Sadly, all is not wine and roses. Because the poetry is frequently terrible. From their March 30 issue (which I have been flipping through between patients), I give you this year's winner of the Emperor Has No Clothes Award for Epically Pretentious Silliness:
So, So It Begins Means It Begins

by Mary Jo Bang

And so it begins, Mickey, birthday cake (party), special

Night, whoops, and take a box.

So it begins, take a bow, hold your head up,

Scowl now. This is your own guitar.

Stop and see a movie.

Stop and see whether the eagle holds up at the end.

I’m leaving. See how I pull the door to.

The door is the floor and it’s rising up,

Below is a dungeon.

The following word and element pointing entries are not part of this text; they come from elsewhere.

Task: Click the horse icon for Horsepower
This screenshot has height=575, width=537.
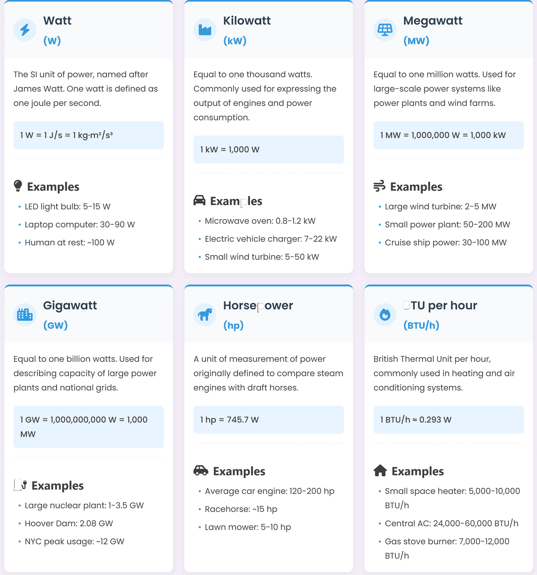Action: (x=205, y=314)
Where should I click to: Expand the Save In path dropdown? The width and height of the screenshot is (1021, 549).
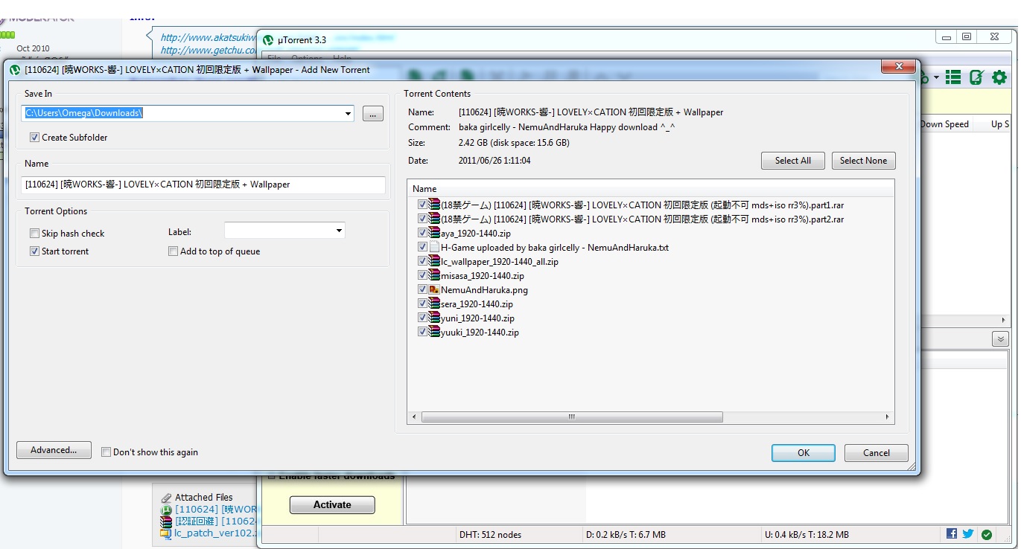(349, 114)
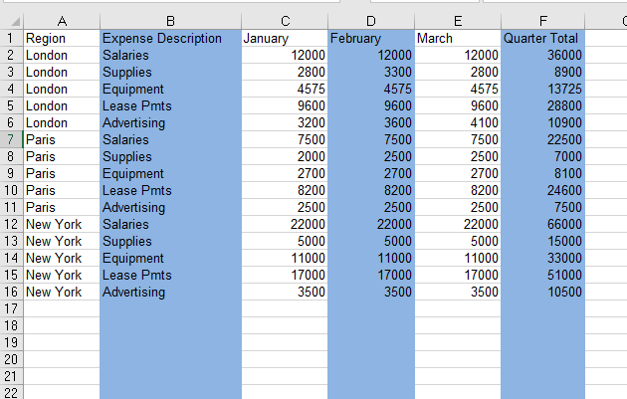This screenshot has height=399, width=627.
Task: Select row 7 header
Action: (x=11, y=139)
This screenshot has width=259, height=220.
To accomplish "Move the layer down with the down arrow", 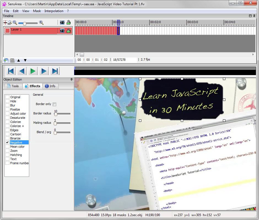I will (x=25, y=60).
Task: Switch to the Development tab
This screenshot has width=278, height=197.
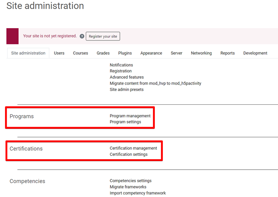Action: pos(255,53)
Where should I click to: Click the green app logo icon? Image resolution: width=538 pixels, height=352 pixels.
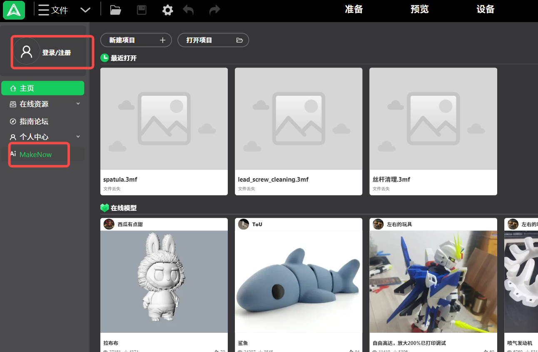pos(14,10)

It’s all you can see in the dark.

There is graffiti on the wall.

The bugle has ceded its call to power.

It’s the time when we are waiting to be told.

Nothing is getting better. And nothing is getting worse.

A duck and a mouse. A house and a hat.

Having lunch and having a medal of honor.

Let’s put our culture on a cartoon’s.

Why not? Have the mouse answer the phone.

Have the receiver click. Then the real comes to

Its awful end. That point where, as he said, all came in

“With the shoutmost shoviality. Agog” Agog.

My reaction isn't exactly "agog." "Aghast," perhaps. "Agape." "Ague," maybe. But not "agog."

Update: I felt kind of guilty (but not really) slagging on this poem, and I'm pleased to say that I rather liked this one by Ms. Bang.


  1. is this a turing test?

  2. I hadn't thought of that, but it certainly seems like a fair question.

  3. Thanks for this great article.I have had so much happy to read this poem.